Suddenly Wynn remembered MAJ Alberts. He’d left him behind with Cooke. What was Alberts thinking?
Wynn told Gung to stop D21 perpendicular to the road. The road was empty. Wynn pulled his binos out of a pocket on his vest, put them to his eyes, and searched rooflines on the housetops.
“D22…21, are you sure you saw someone on the house you fired at?” Wynn asked on the radio.
He saw D22 moving. Soldiers had been constantly warned to only engage legitimate targets. Battlefields here were full of non-combatants. Since the enemy dressed indistinguishably from the population, it was easy to make a mistake. And a weapon like the .50 cal punched right through most h
ouses. Hopefully Ulricht had fired at a real target.

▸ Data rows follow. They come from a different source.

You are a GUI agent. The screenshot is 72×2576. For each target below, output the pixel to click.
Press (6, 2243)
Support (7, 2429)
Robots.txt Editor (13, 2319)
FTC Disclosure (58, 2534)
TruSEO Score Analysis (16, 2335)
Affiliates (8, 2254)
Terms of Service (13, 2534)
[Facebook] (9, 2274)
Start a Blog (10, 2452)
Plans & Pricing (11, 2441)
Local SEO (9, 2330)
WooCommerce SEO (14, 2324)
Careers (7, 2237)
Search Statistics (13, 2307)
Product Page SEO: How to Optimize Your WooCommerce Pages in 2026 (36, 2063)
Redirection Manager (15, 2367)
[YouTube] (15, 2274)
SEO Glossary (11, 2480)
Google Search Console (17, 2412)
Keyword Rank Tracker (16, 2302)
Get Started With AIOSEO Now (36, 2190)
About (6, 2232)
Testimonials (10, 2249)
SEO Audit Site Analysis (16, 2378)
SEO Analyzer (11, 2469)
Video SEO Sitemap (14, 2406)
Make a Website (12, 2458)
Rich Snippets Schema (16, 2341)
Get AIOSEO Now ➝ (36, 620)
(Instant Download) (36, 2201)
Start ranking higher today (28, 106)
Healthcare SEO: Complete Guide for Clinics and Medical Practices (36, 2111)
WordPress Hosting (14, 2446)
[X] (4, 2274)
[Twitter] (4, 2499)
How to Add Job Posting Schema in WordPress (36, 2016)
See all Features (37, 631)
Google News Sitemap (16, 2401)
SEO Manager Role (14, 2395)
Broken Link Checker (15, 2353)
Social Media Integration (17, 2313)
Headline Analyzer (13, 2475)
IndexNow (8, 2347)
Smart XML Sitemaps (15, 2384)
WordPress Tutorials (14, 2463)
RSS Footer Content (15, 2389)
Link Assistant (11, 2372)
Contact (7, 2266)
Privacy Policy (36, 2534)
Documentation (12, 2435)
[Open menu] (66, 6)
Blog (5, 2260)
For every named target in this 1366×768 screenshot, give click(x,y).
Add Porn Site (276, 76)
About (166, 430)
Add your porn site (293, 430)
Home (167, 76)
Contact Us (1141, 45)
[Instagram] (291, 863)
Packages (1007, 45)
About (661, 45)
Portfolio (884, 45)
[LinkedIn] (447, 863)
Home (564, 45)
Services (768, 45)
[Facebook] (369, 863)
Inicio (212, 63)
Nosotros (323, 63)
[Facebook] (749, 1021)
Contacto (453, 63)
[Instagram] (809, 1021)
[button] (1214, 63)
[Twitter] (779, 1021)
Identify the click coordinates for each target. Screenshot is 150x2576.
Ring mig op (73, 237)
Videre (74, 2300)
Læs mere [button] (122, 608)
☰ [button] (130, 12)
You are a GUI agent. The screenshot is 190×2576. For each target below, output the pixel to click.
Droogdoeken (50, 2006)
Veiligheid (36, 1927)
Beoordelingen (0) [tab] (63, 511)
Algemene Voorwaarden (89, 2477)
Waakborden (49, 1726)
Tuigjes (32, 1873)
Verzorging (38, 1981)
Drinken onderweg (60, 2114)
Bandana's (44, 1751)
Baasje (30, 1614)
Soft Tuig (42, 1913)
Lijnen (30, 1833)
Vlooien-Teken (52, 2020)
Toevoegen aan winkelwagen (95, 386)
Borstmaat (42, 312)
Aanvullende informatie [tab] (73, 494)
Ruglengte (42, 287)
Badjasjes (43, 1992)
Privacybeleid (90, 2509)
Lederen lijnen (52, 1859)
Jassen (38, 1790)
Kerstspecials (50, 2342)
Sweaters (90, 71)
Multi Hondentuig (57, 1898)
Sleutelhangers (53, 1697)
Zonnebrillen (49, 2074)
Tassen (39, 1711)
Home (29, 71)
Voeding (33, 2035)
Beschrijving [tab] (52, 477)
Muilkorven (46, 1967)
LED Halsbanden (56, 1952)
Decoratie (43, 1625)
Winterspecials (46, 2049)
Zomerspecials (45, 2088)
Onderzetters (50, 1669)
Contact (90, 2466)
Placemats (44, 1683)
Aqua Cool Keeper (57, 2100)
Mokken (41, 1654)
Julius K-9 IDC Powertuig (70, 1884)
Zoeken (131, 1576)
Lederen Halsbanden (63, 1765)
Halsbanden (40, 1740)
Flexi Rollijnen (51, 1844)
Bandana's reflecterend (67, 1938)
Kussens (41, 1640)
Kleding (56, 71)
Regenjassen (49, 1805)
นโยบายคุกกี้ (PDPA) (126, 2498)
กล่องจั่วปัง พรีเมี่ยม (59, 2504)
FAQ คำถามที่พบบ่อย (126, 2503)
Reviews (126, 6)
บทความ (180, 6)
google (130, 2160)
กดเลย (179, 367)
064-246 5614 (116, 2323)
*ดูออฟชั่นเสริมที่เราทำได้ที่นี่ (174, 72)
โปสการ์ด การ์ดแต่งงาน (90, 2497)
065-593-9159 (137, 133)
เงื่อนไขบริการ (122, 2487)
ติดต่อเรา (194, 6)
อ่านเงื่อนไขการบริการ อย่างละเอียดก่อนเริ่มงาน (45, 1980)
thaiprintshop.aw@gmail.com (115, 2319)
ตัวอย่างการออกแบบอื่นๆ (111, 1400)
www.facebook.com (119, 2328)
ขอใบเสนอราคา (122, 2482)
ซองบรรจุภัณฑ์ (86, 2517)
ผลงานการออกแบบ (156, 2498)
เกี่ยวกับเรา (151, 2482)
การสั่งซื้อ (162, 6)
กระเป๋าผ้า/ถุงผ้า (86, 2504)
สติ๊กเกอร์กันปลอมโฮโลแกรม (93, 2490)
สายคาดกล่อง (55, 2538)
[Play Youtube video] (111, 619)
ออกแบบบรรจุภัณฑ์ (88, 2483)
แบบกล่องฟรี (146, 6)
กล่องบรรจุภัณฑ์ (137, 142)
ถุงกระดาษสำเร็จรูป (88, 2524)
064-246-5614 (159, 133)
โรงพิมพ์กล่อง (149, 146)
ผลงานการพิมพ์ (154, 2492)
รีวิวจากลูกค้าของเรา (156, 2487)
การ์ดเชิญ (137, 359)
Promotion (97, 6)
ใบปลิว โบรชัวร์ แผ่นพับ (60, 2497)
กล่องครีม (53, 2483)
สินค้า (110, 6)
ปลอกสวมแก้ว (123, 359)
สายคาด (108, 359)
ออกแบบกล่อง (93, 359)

“I know I saw someone,” Ulricht shouted on the net finally. Wynn heard defensiveness in his voice.
“How many?”
“Ah, pretty sure one.”
Cooke had gotten out of the truck and now stood over the scene. Kale could see Cooke’s face. The black man stared fiercely, pupils on fire, clinching his teeth. Halliburton approached Cooke. Streaks of tears stained Halliburton’s face.
Cruz turned around and looked up at Kale with a look that said he needed assistance. Without thinking, Kale hopped up and climbed down off the Humvee.
“Take him away from here,” Cruz pleaded with Kale, referring to the boy who hadn’t been shot, who now lay flat on his back, his mouth wide open in a silent cry. Kale reached behind the boy and grabbed him under the shoulders. He hurriedly carried him to the school entrance. As Kale placed him inside the door, the boy gave him a look as if he was being left with lions. The schoolmaster hustled over and knelt down. Albadi’s face had the look of a man falling off a building. Kale, dashing back to the truck, saw blood on his hands and pants.
Wynn gave more orders on the radio. Neither 23 nor 24 answered. He tried again. He could only spend seconds thinking about the shooting—the urgency of the upcoming search rushed at him like a mountain torrent.
“D24, 21 over.” He tried again to reach Cooke.
No answer.
Billows of dust churned up behind 21 as Gung maneuvered the Humvee, crossing the dirt field separating the houses from the road and school.
Wynn tried once more to reach Cooke on the radio. Gung drove without direction, seeming to sense where Wynn wanted to go. He was consumed managing the situation.
“D24, 21—what’s the situation?” Still nobody answered. Had something else happened? Maybe more men had dismounted. Still—somebody should be on the radio.